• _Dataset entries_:
┌────────
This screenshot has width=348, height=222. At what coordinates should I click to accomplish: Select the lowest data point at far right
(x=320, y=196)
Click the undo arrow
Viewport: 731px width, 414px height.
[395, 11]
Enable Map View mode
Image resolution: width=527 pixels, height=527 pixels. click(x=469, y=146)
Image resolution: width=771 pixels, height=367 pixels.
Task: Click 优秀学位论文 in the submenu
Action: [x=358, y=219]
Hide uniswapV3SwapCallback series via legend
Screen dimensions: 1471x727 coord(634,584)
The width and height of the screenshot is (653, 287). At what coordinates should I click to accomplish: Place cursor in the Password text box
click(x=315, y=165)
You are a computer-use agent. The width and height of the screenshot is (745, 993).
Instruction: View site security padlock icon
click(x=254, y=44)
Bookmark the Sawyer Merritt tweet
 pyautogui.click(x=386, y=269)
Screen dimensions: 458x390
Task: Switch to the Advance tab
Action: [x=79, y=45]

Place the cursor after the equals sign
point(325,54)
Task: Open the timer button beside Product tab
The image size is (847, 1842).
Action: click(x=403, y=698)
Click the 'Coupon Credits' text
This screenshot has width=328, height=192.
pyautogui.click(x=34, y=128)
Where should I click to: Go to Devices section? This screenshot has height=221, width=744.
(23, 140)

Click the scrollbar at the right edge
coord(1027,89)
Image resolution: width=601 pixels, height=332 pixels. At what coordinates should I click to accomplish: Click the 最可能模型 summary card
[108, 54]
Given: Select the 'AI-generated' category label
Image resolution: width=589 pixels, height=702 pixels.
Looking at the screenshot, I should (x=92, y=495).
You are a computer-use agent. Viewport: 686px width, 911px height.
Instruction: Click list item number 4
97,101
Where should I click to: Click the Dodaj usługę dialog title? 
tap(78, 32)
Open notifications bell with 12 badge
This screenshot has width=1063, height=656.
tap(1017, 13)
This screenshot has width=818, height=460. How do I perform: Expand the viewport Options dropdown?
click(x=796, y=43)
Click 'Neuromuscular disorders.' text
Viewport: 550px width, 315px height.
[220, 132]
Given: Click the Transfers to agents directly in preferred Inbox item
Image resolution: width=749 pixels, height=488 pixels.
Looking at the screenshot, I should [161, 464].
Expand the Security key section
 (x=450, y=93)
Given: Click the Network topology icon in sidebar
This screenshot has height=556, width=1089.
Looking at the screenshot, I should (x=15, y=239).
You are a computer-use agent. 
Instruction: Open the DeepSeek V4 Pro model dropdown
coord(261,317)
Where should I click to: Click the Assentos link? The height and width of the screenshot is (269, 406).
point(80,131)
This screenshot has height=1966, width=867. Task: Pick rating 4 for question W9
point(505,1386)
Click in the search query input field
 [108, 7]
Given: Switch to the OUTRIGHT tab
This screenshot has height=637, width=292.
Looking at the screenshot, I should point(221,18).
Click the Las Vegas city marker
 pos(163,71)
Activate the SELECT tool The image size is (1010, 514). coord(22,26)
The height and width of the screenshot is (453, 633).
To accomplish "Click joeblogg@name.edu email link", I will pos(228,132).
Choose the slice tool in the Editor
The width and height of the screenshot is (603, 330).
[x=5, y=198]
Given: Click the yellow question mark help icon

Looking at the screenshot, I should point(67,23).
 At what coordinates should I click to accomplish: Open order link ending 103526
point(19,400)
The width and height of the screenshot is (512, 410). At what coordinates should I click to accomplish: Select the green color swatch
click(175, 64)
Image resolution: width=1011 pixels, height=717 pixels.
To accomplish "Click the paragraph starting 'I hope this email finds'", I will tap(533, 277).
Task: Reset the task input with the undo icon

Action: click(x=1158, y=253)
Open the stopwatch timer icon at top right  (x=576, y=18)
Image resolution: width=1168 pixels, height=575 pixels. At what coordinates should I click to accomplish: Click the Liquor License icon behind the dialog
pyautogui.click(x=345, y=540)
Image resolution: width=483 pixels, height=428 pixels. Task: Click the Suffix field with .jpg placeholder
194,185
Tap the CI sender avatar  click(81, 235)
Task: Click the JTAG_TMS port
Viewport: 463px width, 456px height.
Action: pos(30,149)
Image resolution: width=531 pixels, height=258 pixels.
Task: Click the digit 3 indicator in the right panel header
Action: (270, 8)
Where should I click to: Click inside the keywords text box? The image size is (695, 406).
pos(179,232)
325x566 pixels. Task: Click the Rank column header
└────────
An exact copy of the lines above, from the one containing "Click the Las Vegas city marker" down to the one containing "Choose the slice tool in the Editor" and including both, is the whole answer; retype it and nothing else.

• _FINAL ANSWER_:
Click the Las Vegas city marker
 pos(163,71)
Activate the SELECT tool The image size is (1010, 514). coord(22,26)
The height and width of the screenshot is (453, 633).
To accomplish "Click joeblogg@name.edu email link", I will pos(228,132).
Choose the slice tool in the Editor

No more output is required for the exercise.